Software-defined networks, commercial satellite communications, cognitive electronic warfare, intelligent radios and artificial intelligence applications all potentially offer the military advanced capabilities for the tactical environment, say Johns Hopkins University Applied Physics Laboratory’s (APL’s) Julia Andrusenko, chief engineer, Tactical Wireless Systems Group, and Mark Simkins, program manager, Resilient Tactical Communications Networks. 

As a 20-year research engineer at APL in communications focusing on radio frequency (RF) propagation and prediction, and electromagnetics, Andrusenko works on the physical system side, examining tactical networks, antennas and radios, and associated applications of artificial intelligence and machine learning.

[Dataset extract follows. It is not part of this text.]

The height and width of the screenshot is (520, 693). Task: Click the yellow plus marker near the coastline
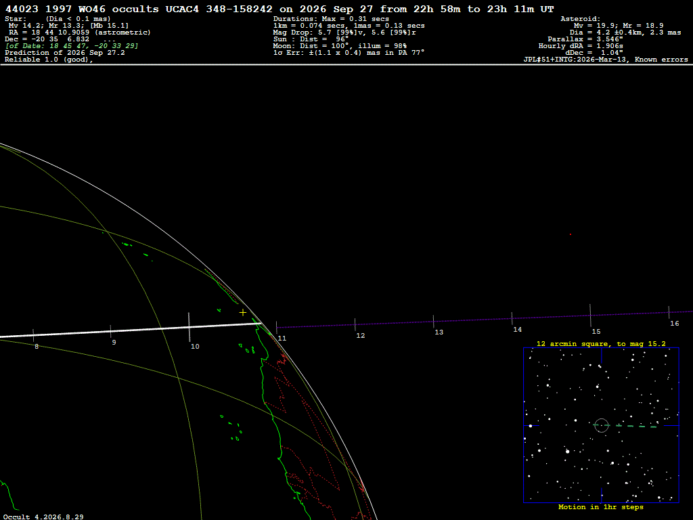click(x=243, y=313)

And as the chief engineer in the Tactical Wireless Systems Group, Andrusenko is responsible for the technical quality of their projects on behalf of their U.S. military clients.

For certain Defense Department sponsors, Andrusenko is examining the possibilities of software-defined networking, harnessing architecture that uses digital and cloud-based networking configurations to optimize network performance. The flexibility and scalability of software-defined networking makes it attractive for tactical applications, the chief engineer says.

“Software-defined networking is the whole notion of creating these sorts of separate pipelines based on the need,” she explains. “For instance, some of my applications might not require a lot of bandwidth, whereas others require live streaming of video. And having that flexibility at the core network is what seems really appealing to our Defense Department sponsors.”

Andrusenko also is reviewing cognitive electronic warfare (EW) solutions and the connection to cognitive radio networks. With such cognitive systems, the EW device or radio can intelligently make a decision when and where to transmit or act in the spectrum. The systems, naturally, require adroit spectrum situational awareness.

“I’ve just finished a draft manuscript for a cognitive EW book,” she offered. “We are looking at any cognitive system, and there is a huge overlap with cognitive radio networks as they all need spectrum situational awareness,” she said. “I’ve been looking to see what machine learning methods can be applicable to these cognitive systems, especially if the computational abilities are limited.”

On a larger scale, a network of intelligent radios and how they work together becomes an even greater challenge to tackle, the chief engineer adds.

“That becomes a multi-agent problem,” Andrusenko states. “And then we run into the issue of cooperation, coordination and communication, and how do you amalgamate the radios. This could be the same thing for wireless sensor networks. It depends on the mission or on the function of your system, and what you are trying to achieve. Cognitive networks may just observe, or learn the spectrum and then transmit, or sense, or perform whatever cognitive EW is needed—either defensive or offensive EW—but these all obviously have different objectives. The main thing is how do you train your systems or your radios a priori. How do you train them to recognize various signals present in the field and then make some type of decision depending on the mission?”

The Defense Department also is concerned with how to harness data at the tactical edge, but this too “is a really complex problem,” Andrusenko ventures. “With our military sponsors right now there’s just so much data and a hunger for accessing data, and accessing it quickly, with the lowest latency as possible,” she explains. “If you have access to multiple data sources and they’re not homogeneous then data fusion becomes a consideration. And to understand your environment, you have to know how the information propagates through your system.”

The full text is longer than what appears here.